O quadro funcional do Dipoa é de 2.867 profissionais, nem todos concursados. Segundo o Mapa, em todas as atividades do departamento existem: 62 agentes administrativos; 697 agentes técnico de nível médio; 814 agentes em termo de cooperação técnica; 950 auditores fiscais federais agropecuários; dois estagiários de curso superior, 174 médicos veterinários temporários e 168 veterinários em termo de cooperação técnica.
Profissionais da inspeção federal estão no limite da exaustão
A falta de profissionais faz com que os da ativa se mostrem sobrecarregados. O presidente da Anffa Sindical, Janus Pablo Macedo, ponderou que seriam necessários 2 mil novos auditores fiscais federais agropecuários, os affas, entre veterinários, agrônomos, farmacêuticos, químicos e zootecnistas, considerando apenas a demanda atual. “E esse nosso número não fica longe da métrica do Mapa que apresentou em torno de 1,7 mil cargos vagos para auditores fiscais agropecuários no Brasil”, seguiu.
A entidade tenta sensibilizar o governo federal para que as 200 vagas previstas em concurso neste ano sejam transformadas em 400 no ano que vem, o que daria, segundo Macedo, uma revitalização à força de trabalho. “Esses concursos seriam para atender outras áreas que não serão contempladas neste concurso. Se considerarmos o concurso de 2018 só para inspeção foram 539 auditores fiscais federais agropecuários, apenas veterinários, todas as demais áreas ficaram desassistidas por dez anos”, reforçou.

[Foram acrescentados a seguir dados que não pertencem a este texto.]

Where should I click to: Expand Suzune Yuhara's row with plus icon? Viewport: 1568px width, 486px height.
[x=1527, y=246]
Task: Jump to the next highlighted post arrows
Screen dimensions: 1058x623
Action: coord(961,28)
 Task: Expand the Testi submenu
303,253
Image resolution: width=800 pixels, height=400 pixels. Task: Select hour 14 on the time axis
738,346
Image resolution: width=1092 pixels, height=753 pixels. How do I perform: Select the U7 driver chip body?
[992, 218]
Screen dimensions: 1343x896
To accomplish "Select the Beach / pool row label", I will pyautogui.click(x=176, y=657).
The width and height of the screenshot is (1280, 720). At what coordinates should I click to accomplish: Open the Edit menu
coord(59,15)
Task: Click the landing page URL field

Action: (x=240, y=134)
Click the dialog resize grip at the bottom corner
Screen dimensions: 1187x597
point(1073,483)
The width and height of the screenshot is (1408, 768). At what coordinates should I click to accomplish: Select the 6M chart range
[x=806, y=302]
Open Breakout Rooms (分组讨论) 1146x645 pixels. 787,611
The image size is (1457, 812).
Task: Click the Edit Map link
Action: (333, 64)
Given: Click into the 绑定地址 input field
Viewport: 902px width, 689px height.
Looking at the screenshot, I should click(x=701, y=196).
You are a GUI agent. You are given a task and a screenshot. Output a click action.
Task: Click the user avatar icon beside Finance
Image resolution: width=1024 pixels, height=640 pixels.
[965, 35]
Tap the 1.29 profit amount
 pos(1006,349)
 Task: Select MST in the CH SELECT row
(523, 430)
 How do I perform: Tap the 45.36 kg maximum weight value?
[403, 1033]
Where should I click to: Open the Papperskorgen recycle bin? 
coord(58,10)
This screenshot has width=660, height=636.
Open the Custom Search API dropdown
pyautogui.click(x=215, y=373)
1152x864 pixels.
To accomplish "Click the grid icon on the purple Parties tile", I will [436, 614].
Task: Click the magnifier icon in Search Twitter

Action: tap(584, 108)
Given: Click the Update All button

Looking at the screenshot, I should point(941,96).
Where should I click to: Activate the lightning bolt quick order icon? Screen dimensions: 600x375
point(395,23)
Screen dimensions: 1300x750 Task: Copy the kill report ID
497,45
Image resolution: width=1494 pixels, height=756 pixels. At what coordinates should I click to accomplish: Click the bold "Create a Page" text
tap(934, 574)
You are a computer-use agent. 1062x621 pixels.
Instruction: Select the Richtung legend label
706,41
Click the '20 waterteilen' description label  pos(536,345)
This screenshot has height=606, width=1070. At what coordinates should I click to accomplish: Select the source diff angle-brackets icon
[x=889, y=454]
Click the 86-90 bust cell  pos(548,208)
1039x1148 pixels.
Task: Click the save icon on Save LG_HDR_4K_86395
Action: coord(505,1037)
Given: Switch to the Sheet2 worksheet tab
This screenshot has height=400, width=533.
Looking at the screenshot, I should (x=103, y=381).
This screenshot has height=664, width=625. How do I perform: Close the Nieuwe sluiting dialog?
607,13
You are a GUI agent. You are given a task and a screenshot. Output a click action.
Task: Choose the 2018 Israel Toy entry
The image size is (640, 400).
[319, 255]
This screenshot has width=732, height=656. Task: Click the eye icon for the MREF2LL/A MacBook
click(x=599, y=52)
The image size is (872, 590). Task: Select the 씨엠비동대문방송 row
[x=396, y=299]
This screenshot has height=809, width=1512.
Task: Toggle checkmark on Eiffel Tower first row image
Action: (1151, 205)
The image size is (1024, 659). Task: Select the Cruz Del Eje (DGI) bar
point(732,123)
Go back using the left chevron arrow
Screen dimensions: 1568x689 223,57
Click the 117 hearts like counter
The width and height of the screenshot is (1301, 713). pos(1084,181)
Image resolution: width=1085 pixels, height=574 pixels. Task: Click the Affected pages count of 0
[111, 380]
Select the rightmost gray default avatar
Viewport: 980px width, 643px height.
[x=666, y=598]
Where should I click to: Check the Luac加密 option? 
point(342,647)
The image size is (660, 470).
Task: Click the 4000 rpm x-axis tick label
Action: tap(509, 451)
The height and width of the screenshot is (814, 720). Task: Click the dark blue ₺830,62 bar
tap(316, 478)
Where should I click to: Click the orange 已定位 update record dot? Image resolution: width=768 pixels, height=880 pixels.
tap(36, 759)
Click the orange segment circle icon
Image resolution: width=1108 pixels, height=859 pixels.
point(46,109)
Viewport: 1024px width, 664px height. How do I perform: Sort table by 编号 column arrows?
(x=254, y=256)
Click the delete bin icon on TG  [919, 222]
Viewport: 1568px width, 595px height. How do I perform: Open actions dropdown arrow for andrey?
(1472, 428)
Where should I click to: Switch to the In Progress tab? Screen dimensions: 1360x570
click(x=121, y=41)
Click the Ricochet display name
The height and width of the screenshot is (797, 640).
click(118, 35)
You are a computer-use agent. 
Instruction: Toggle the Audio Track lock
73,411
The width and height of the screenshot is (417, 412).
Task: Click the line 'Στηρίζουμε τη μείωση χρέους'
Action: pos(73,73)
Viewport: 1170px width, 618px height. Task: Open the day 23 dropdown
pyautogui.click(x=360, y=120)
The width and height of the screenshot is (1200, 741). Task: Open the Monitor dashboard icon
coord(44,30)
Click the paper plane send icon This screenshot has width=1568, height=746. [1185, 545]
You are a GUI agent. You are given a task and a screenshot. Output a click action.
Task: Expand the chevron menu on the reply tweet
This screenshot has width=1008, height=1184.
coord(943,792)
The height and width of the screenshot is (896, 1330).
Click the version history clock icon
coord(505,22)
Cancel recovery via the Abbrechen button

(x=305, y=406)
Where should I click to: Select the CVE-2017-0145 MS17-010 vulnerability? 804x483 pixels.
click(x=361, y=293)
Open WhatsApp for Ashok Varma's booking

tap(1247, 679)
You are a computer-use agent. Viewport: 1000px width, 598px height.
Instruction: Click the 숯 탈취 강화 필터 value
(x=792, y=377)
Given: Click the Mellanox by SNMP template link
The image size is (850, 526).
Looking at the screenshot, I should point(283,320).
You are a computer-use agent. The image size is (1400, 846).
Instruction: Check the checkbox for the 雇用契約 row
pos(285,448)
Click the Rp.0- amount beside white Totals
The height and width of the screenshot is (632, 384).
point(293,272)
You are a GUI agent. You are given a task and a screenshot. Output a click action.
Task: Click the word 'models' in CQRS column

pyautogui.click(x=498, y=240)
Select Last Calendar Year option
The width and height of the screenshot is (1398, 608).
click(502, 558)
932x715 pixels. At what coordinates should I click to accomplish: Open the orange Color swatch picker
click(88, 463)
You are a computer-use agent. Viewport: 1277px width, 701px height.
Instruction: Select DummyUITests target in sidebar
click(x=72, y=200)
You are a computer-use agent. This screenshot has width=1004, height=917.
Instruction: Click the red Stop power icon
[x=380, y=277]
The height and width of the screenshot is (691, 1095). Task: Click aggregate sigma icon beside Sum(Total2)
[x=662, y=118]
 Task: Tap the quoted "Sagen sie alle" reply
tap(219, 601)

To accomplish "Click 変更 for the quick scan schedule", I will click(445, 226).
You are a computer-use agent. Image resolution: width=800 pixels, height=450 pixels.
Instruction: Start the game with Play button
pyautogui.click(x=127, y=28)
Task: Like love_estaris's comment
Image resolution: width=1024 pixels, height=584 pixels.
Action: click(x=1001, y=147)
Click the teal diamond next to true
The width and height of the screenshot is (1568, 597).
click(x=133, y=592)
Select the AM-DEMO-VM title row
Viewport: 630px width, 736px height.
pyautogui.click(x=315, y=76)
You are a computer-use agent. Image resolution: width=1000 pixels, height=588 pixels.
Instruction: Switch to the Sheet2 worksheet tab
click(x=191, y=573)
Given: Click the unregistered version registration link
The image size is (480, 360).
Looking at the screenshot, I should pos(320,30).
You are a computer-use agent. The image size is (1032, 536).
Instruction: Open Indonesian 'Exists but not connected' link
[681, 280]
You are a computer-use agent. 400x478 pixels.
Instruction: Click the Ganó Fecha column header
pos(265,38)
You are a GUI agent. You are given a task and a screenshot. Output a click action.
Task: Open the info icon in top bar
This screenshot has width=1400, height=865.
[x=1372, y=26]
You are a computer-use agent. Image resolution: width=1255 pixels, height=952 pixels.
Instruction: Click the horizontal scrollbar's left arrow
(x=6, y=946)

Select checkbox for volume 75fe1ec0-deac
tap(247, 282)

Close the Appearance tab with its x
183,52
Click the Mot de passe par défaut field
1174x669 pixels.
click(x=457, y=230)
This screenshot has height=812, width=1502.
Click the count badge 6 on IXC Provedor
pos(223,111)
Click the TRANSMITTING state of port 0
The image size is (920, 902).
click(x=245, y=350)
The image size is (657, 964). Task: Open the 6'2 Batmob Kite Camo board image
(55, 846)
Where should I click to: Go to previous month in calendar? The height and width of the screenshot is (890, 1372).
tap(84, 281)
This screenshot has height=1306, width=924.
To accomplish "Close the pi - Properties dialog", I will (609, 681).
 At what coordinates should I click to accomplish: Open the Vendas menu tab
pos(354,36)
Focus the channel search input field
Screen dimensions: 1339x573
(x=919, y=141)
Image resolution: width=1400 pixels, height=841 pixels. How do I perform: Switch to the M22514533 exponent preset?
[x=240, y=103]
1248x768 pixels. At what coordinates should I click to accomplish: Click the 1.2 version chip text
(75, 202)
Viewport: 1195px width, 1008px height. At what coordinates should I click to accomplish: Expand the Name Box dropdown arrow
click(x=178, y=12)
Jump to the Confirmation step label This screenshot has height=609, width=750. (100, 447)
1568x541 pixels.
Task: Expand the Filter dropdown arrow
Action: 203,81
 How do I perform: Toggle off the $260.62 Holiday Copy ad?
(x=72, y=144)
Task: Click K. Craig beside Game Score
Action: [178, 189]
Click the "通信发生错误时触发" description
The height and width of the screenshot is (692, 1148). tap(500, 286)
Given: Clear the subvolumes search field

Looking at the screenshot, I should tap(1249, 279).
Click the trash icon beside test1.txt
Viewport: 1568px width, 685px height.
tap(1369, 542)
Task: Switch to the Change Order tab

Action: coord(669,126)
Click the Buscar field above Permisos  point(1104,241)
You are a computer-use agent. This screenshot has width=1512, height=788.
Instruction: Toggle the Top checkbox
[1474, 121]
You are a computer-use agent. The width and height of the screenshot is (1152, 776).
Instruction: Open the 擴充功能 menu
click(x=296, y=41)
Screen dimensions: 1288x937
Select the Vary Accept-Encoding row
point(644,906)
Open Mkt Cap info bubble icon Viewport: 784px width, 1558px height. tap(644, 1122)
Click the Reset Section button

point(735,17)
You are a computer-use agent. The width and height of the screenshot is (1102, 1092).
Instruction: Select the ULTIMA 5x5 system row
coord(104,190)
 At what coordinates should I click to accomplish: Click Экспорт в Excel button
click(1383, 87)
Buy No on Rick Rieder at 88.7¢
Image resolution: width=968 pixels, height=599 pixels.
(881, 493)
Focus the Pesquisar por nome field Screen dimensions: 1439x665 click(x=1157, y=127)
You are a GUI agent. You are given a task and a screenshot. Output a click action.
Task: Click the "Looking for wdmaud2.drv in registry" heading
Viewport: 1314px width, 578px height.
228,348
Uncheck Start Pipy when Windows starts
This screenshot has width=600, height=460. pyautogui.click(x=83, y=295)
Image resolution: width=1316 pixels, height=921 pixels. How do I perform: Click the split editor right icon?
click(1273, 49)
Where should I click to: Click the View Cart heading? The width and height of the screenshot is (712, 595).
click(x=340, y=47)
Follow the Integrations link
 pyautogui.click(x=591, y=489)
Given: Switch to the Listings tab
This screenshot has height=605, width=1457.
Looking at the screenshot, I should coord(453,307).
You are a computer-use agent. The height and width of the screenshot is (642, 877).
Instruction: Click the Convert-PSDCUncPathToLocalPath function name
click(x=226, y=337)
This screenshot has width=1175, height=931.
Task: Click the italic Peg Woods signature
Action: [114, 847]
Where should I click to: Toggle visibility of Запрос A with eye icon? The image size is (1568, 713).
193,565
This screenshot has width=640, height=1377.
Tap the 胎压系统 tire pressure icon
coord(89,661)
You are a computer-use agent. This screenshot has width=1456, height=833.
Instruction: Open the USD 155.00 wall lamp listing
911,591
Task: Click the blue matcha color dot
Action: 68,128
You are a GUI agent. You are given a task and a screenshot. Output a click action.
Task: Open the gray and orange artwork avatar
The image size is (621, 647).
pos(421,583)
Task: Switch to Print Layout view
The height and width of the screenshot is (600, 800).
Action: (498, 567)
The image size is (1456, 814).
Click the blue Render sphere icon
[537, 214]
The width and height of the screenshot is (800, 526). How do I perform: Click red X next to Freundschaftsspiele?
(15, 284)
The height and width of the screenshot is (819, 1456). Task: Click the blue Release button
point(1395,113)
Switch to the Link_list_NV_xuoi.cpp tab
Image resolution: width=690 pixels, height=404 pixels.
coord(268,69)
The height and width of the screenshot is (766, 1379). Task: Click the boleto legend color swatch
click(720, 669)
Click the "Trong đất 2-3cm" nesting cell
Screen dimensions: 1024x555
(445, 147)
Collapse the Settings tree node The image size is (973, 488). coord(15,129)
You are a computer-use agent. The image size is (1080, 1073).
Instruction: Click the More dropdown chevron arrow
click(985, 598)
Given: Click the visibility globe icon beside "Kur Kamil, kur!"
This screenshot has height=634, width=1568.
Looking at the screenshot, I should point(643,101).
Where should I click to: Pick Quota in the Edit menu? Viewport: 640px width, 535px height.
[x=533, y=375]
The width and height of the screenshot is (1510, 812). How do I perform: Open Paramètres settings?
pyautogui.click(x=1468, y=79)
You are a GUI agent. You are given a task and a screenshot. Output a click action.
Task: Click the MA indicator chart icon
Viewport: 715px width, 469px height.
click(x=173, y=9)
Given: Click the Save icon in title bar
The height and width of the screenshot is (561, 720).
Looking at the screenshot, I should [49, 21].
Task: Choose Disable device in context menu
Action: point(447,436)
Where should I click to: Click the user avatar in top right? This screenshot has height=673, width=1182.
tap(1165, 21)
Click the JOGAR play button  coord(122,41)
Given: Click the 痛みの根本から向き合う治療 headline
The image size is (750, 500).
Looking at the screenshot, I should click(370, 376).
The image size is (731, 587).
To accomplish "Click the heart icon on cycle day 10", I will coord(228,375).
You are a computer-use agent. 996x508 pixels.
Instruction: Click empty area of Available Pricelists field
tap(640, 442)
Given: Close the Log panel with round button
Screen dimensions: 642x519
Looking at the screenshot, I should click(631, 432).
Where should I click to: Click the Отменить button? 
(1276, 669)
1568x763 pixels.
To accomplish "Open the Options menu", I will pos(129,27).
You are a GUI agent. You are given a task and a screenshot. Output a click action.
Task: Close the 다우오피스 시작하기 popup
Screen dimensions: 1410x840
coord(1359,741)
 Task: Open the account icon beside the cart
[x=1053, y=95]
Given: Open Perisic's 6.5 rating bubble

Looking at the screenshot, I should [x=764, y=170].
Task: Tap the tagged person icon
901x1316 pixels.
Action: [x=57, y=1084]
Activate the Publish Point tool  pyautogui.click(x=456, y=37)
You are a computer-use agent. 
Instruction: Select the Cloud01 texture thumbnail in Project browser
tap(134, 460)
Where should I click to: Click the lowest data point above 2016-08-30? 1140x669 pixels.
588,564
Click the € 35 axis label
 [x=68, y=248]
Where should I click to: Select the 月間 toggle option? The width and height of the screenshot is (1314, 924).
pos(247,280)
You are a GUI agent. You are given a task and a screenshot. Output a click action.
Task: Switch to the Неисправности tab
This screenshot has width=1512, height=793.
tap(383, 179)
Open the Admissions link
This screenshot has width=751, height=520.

O presidente da Anffa disse ainda que não existe um único estado brasileiro superavitário em profissionais do setor e que, além de auditores, é essencial a contratação de servidores em nível médio para o suporte administrativo. “Muitos auditores estão fazendo a parte administrativa, ou seja, estão perdendo tempo ao invés de estarem trabalhando em sua área, liberando produtos ao exterior, certificando alimentos”, reforçou.
Para Macedo, a falta de profissionais seria resolvida de forma gradativa com a realização de concursos públicos frequentes. Os últimos foram em 2007, 2014 e 2018. “E agora, 5 anos depois, teremos outro concurso, mas a carreira precisa de regularização e realização de concursos para que se faça essa oxigenação e que essa renovação venha a ser mola propulsora do agro brasileiro, garantindo segurança alimentar e qualidade dos produtos consumidos, tanto no Brasil quanto os exportados para todo o mundo”, orientou.
Quanto à Lei de Autocontrole, o presidente da Anffa comentou que a entidade trabalha desde o início, com o Mapa, para apresentação de melhorias. Na Câmara dos Deputados, durante a tramitação, foram apresentadas 21 emendas, muitas diretamente ao relator. Ao Senado foram apresentadas 20 emendas, mas não foram atendidas.
“Tivemos duas aceitas, mas das que trariam eficiência e mais segurança à população, não foram aceitas. Muitos dos prazos previstos em lei já foram vencidos. Os auditores fiscais estão trabalhando por meio de orientações de seus departamentos, mas sem aquela segurança jurídica porque não houve regulamentação da lei. Não podemos nem dizer como ficará, porque é um guarda-chuva gigante que se abre com a regulamentação, e ela não foi realizada pelo Mapa”, concluiu.